### [WHAT IS EXPECTED]
Beginning at the line that contains "Collapse the top", return every remaining line of the data below exactly; return nothing before it.

..........

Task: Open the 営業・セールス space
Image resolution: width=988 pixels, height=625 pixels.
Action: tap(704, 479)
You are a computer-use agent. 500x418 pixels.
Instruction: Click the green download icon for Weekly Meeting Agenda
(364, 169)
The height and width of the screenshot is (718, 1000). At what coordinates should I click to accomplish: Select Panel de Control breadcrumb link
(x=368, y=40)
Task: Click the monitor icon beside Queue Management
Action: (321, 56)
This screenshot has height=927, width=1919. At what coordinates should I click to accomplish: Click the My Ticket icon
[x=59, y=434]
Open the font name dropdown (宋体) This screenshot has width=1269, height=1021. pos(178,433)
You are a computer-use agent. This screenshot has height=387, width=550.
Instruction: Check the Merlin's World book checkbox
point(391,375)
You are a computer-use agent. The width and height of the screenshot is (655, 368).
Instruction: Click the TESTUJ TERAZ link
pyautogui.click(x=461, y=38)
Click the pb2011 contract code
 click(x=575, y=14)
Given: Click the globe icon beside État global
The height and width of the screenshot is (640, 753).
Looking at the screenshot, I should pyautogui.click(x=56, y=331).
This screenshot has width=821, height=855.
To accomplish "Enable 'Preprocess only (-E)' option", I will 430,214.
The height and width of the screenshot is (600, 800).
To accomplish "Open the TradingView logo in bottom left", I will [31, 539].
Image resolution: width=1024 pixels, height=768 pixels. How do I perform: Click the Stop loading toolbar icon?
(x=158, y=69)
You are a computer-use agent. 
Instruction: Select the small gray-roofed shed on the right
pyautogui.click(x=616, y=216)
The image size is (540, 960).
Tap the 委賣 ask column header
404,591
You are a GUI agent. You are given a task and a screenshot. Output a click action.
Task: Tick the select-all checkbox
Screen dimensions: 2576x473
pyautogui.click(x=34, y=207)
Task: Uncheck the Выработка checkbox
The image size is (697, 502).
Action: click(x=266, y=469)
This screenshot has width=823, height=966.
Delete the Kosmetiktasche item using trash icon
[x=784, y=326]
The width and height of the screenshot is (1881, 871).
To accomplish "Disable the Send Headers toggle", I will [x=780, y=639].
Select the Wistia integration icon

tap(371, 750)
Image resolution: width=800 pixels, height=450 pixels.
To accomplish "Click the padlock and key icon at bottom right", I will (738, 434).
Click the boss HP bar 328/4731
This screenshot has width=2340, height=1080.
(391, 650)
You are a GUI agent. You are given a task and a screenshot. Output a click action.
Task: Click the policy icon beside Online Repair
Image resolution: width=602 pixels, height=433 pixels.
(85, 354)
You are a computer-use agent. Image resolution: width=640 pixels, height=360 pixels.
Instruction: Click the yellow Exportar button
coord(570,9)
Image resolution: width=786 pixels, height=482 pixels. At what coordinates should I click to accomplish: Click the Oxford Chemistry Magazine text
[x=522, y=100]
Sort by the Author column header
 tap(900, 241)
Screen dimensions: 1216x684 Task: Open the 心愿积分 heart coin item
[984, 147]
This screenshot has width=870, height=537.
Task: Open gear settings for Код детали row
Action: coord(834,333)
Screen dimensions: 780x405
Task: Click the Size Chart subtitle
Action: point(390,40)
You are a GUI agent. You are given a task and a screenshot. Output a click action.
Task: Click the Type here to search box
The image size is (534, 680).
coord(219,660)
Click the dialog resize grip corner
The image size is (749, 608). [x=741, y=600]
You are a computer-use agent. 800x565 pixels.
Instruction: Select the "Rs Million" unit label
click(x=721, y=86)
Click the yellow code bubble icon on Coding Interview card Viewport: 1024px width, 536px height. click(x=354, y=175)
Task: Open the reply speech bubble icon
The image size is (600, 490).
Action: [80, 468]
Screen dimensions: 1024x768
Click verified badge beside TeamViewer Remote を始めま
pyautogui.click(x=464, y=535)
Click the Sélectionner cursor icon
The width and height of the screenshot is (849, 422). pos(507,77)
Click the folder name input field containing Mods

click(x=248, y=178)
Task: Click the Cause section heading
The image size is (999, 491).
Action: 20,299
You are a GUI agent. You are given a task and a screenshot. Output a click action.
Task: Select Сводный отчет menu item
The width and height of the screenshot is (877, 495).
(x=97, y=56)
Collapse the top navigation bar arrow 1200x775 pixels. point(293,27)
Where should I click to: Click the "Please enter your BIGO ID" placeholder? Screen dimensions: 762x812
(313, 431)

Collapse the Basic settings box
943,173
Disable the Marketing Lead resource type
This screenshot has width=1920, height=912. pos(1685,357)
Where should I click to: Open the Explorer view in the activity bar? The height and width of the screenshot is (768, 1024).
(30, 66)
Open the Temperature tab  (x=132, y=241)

..........

### [SOLUTION FOR THIS EXERCISE]
Collapse the top navigation bar arrow 1200x775 pixels. point(293,27)
Where should I click to: Click the "Please enter your BIGO ID" placeholder? Screen dimensions: 762x812
(313, 431)

Collapse the Basic settings box
943,173
Disable the Marketing Lead resource type
This screenshot has width=1920, height=912. pos(1685,357)
Where should I click to: Open the Explorer view in the activity bar? The height and width of the screenshot is (768, 1024).
(30, 66)
Open the Temperature tab  (x=132, y=241)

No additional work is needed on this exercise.